Passover in Hebron
A child survivor of the Arab destruction of Gush Etzion and massacre — began to lobby the Israeli government for the restoration of his destroyed community.
by Jerold S. Auerbach, Algemeiner.com
March 24, 2018
The Cave of the Patriarchs in Hebron.
Immediately after the Six-Day War ended in June 1967, Hanan Porat — a child survivor of the Arab destruction of Gush Etzion and massacre of more than 100 Jewish fighters and civilians 19 years earlier — began to lobby the Israeli government for the restoration of his destroyed community.
News of his efforts reached Rabbi Moshe Levinger, living in an Orthodox moshav near Petah Tikvah. They met in Jerusalem with Elyakim Haetzni, a Tel Aviv lawyer who had arrived in Palestine from Germany as a 12-year-old refugee in 1938. Experiencing the Six-Day War as “a miraculous victory,” Haetzni had decided, “I must go to Hebron.”
Gush Etzion came first. Just before Rosh Hashanah, a convoy of cars returned Jews to their former home. For Hanan Porat, it was only “the spearhead of the struggle for the Greater Land of Israel.” When David Ben-Gurion visited the reborn community, he approvingly declared that nearby Hebron also “must be settled by Jews.”
Rabbi Levinger, accompanied by an elderly survivor of the 1929 Arab massacre that destroyed the Jewish community in the ancient holy city, came to Hebron to determine whether there might be Jewish-owned property to rent or purchase. In the desecrated Jewish cemetery, where dozens of massacre victims were buried, Levinger experienced “an awakening of tempestuous spirits.” He decided to return to Hebron and restore its Jewish community.
Early in the spring of 1968, Levinger contacted the military governor and requested permission to hold a Passover Seder in Hebron, and spend the night there. Frustrated by government indecision, he negotiated an agreement with the owner of the Park Hotel, abandoned by Jordanian visitors following the Six-Day War, for Passover week. Posing as Swiss tourists, the Levinger group left a substantial deposit for “an unlimited amount of people for an unspecified period of time.”
Fifty years ago, dozens of Jews arrived to celebrate the first Passover Seder in Hebron — for the first time in 40 years. The Levingers and their four children arrived with a refrigerator and washing machine. The kitchen was kashered, and mezzuzas were attached to the door frames. The Seder was led by Rabbi Chaim Druckman, like Levinger a graduate of the renowned Mercaz HaRav yeshiva in Jerusalem. Hanan Porat was there; so was Elyakim Haetzni, who would long remember the festive Seder as “a once in a lifetime experience.”
After its conclusion, exultant participants danced and sang v’shavu banim l’gvulam (“your children shall return to their borders”). The next morning, singing and dancing through the streets of Hebron, they carried Torah scrolls to Me’arat HaMachpelah, the massive Herodion enclosure marking the burial site of the patriarchs and matriarchs of the Jewish people. The following day, they sent a telegram to Labor Minister Yigal Allon: “Blessings for festival of our freedom to you from Hebron, city of patriarchs, from first of those returning to it to settle in it.”

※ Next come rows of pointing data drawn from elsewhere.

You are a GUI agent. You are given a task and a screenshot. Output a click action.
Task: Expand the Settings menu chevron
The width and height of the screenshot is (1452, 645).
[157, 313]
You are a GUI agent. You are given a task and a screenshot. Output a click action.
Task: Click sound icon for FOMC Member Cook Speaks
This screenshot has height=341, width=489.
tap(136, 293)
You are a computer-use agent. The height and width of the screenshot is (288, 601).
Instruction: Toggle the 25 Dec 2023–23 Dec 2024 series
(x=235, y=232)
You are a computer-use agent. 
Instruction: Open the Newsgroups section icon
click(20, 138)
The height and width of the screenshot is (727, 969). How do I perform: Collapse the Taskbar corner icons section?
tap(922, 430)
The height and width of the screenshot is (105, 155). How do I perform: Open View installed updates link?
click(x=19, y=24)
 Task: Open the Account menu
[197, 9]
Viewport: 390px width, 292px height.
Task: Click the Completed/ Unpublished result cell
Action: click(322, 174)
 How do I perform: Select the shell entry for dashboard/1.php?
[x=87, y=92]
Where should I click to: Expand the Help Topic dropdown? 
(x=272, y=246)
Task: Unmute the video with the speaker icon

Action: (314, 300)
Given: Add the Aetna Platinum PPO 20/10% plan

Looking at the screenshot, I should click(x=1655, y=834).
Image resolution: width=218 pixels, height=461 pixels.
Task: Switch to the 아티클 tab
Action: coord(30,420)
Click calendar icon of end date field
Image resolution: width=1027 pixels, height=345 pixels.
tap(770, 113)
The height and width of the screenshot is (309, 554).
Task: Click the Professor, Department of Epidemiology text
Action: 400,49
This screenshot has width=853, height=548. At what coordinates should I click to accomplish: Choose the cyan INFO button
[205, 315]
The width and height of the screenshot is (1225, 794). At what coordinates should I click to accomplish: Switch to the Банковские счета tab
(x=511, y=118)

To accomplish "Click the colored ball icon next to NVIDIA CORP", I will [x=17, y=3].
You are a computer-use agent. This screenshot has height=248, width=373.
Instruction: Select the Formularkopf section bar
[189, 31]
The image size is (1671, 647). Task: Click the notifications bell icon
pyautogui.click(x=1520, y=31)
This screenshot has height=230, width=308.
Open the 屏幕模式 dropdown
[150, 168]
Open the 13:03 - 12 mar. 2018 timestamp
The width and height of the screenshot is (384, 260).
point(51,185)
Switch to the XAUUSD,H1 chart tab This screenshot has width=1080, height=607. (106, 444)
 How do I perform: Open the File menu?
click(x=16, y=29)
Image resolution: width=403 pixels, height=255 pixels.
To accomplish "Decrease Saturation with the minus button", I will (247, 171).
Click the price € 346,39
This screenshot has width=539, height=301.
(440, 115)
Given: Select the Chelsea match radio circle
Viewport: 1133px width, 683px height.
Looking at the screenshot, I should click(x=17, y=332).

Some government ministers opposed the return of Jews to the volatile ancient city, where King David had ruled before relocating his throne to Jerusalem. But Labor Minister Allon came to visit the Hebron celebrants and agreed to have weapons sent from Gush Etzion (“just in case, God forbid, there should be fighting”). Herut party leader Menachem Begin praised the new settlers. And from his home in Sde Boker, David Ben-Gurion offered support: “We will make a great and awful mistake if we fail to settle Hebron, neighbor and predecessor of Jerusalem.”
The boldness and tenacity of Jews who returned to Hebron to restore the decimated Jewish community was eventually rewarded. Half a century and many violent tragedies later, it is home to 800 Jews, who live in a military protected enclave within a thriving commercial city of more than 200,000 Palestinian Arabs.
Ever since Abraham purchased the Machpelah cave from Ephron the Hittite as a burial site for Sarah (Genesis 23), Hebron has symbolized something ineradicable from Jewish consciousness: the power of memory. Now, 50 years after the Passover Seder that marked the return of Jews to Hebron, we can celebrate the exodus from Egyptian slavery and the restoration of Jewish life in our most ancient holy city.